The egg-to-dashi ratio determines the texture:

  • 2.5:1 (dashi:egg by weight): Very delicate, barely set, almost liquid in the center. The traditional kaiseki ratio — very soft
  • 2:1: Standard restaurant ratio — firm enough to hold its shape when spooned but still trembles
  • 1.5:1: Firmer, less delicate — holds up better to additions and is easier for beginners

For this recipe: 2:1 ratio (moderate technique, firm enough to succeed without advanced steaming control).


Ingredients (4 servings)

The custard:

  • 3 large eggs
  • 360ml (1½ cups) cold dashi (kombu + katsuobushi — this is the primary flavor, use good dashi)
  • 1 teaspoon soy sauce
  • 1 teaspoon mirin
  • ½ teaspoon salt

Fillings (choose 2-3 per cup):

  • Shrimp, peeled and deveined (1-2 per cup)
  • Ginkgo nuts (canned are fine)
  • Chicken thigh, small cubes (briefly marinated in a little soy sauce)
  • Fish cake (kamaboko), sliced
  • Shiitake mushroom cap, briefly marinated
  • Lily bulb (yurine) — seasonal, elegant
  • Mitsuba (Japanese parsley) for garnish

Step 1: Make the Custard Mixture

Whisk eggs gently — don't beat vigorously. You want to break the yolks and combine them with the whites but not incorporate air bubbles. Air bubbles create holes in the surface after steaming.

Add cold dashi (not warm — warm dashi begins cooking the eggs immediately, making them harder to strain). Add soy sauce, mirin, and salt. Stir gently to combine.

Strain through a fine-mesh sieve: This is essential. Straining removes chalazae (the white strand attached to the yolk), any unincorporated egg white, and any bubbles. The surface of a properly made chawanmushi should be absolutely smooth. An unstrainmed egg mixture will produce a rough, bubbly surface.


Step 2: Prepare Fillings

Each filling component needs brief pre-cooking:

  • Shrimp: Blanch in lightly salted water 30-60 seconds.
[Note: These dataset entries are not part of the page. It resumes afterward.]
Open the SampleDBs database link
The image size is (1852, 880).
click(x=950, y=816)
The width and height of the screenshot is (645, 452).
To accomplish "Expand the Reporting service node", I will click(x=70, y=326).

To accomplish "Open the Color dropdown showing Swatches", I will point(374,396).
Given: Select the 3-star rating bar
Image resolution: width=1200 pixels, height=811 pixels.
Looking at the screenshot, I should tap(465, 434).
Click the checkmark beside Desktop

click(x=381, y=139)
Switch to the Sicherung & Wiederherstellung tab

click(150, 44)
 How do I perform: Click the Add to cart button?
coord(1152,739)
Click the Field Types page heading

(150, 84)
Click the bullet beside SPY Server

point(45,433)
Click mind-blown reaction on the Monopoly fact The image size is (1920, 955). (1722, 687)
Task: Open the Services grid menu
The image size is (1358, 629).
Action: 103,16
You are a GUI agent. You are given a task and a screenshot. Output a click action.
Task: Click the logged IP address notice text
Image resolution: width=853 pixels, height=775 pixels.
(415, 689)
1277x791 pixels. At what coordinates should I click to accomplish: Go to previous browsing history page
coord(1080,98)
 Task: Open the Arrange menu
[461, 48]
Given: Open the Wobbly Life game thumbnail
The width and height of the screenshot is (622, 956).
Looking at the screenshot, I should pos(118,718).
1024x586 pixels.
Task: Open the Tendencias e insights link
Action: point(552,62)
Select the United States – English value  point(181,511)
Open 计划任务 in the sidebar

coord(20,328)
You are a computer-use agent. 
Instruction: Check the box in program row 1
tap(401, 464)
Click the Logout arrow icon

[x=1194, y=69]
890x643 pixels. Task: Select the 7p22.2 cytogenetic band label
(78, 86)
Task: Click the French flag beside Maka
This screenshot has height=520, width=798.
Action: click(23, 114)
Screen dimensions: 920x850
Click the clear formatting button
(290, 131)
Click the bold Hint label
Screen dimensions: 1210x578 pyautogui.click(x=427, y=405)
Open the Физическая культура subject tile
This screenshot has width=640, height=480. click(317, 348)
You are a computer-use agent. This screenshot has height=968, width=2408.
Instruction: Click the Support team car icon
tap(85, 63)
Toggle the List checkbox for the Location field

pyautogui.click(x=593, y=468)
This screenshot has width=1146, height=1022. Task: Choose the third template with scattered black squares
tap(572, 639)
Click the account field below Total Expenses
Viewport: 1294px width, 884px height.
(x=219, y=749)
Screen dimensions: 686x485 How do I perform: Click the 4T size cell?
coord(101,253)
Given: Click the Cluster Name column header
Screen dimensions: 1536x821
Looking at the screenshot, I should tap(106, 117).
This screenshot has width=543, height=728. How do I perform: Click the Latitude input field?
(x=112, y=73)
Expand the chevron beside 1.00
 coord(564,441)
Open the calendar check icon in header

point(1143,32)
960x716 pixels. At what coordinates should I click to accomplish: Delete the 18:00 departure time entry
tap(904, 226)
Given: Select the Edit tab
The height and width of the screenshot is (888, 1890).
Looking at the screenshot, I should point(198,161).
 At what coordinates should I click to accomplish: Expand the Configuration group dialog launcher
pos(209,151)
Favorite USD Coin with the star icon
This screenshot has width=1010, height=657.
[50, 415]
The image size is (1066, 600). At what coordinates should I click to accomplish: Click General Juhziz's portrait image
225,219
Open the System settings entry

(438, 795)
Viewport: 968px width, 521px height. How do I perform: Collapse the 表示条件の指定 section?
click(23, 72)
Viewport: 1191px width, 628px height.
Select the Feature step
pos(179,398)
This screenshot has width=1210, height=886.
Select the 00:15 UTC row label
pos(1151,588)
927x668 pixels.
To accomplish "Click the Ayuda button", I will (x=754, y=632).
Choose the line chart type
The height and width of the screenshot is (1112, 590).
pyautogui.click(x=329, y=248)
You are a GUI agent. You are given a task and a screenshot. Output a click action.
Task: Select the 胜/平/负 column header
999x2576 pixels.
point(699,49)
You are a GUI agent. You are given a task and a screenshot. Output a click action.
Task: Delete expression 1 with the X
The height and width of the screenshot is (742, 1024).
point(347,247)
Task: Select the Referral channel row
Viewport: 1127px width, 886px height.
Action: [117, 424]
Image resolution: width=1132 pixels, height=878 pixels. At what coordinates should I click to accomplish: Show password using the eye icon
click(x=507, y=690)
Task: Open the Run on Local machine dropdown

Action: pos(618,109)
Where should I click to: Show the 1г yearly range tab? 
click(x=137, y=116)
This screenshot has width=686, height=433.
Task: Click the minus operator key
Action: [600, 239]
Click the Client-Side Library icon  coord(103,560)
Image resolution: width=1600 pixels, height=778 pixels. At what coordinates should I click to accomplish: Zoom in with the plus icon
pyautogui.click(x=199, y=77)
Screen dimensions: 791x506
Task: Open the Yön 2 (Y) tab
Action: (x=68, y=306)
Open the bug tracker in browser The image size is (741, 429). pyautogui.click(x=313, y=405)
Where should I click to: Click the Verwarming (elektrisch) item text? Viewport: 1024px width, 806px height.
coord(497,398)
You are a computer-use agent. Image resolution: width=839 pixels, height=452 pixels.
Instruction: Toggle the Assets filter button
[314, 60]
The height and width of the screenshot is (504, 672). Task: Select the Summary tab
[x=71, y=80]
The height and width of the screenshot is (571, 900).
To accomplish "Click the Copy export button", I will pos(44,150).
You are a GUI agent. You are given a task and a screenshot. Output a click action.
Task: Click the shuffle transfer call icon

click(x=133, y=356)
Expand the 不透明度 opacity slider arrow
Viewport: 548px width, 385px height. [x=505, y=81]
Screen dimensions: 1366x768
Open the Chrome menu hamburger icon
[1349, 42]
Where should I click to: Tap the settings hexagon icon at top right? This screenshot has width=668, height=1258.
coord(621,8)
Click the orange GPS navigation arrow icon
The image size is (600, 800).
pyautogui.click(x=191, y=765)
Drain
  • Chicken: Sauté or blanch briefly in water with a splash of soy sauce and sake
  • Shiitake: Steam or simmer 2-3 minutes with a little dashi, soy, and mirin
  • Ginkgo nuts/fish cake/lily bulb: Use as-is or briefly blanch

Fillings go in the bottom of the cup before the custard is poured.


Step 3: Fill and Steam

Divide fillings evenly among 4 chawanmushi cups (the traditional lidded cups) or ramekins. Pour the strained custard mixture over, filling to about 80% full.

Remove surface bubbles: If any bubbles appear on the surface after pouring, pop them with a toothpick or the back of a spoon. No bubbles = smooth surface.

Cover each cup with its lid (or tightly with foil if using ramekins).

Steaming setup: Set up a steamer over boiling water. Critical: do not steam at full boil. Chawanmushi must be steamed at approximately 85°C (185°F) — a low steam, not a rolling boil steam. High heat causes the eggs to bubble and pucker (called su in Japanese — a textural defect that ruins the custard).

To control the steam temperature: after bringing the water to a boil, reduce to medium-low until the steam is gentle. Some Japanese cooks place a folded cloth between the steamer lid and the pot to prevent condensation dropping onto the custard.

Steam time: 12-15 minutes for 4 small cups. Test doneness by gently tapping the cup — the custard should jiggle in the center but not slosh. A probe thermometer at 75°C (165°F) in the center indicates done.


Serving

Chawanmushi is served immediately in the lidded cup. Garnish with mitsuba or a sliver of yuzu zest placed on top.

The lids serve a purpose: they trap steam and keep the custard warm. Diners remove the lid and eat directly from the cup with a small spoon, discovering the hidden fillings inside.


Common Errors

Rough, pocked surface (su): Steam was too hot. Reduce heat and retry.

Not set after 15 minutes: Steam wasn't hot enough, or the egg-to-dashi ratio was too high (too much dashi). Use a proper steamer.

Rubbery texture: Overcooked. Pull at the 12-minute mark and check.

Strong eggy flavor: The dashi wasn't good enough. Chawanmushi is primarily a dashi dish — weak dashi makes the egg flavor dominant.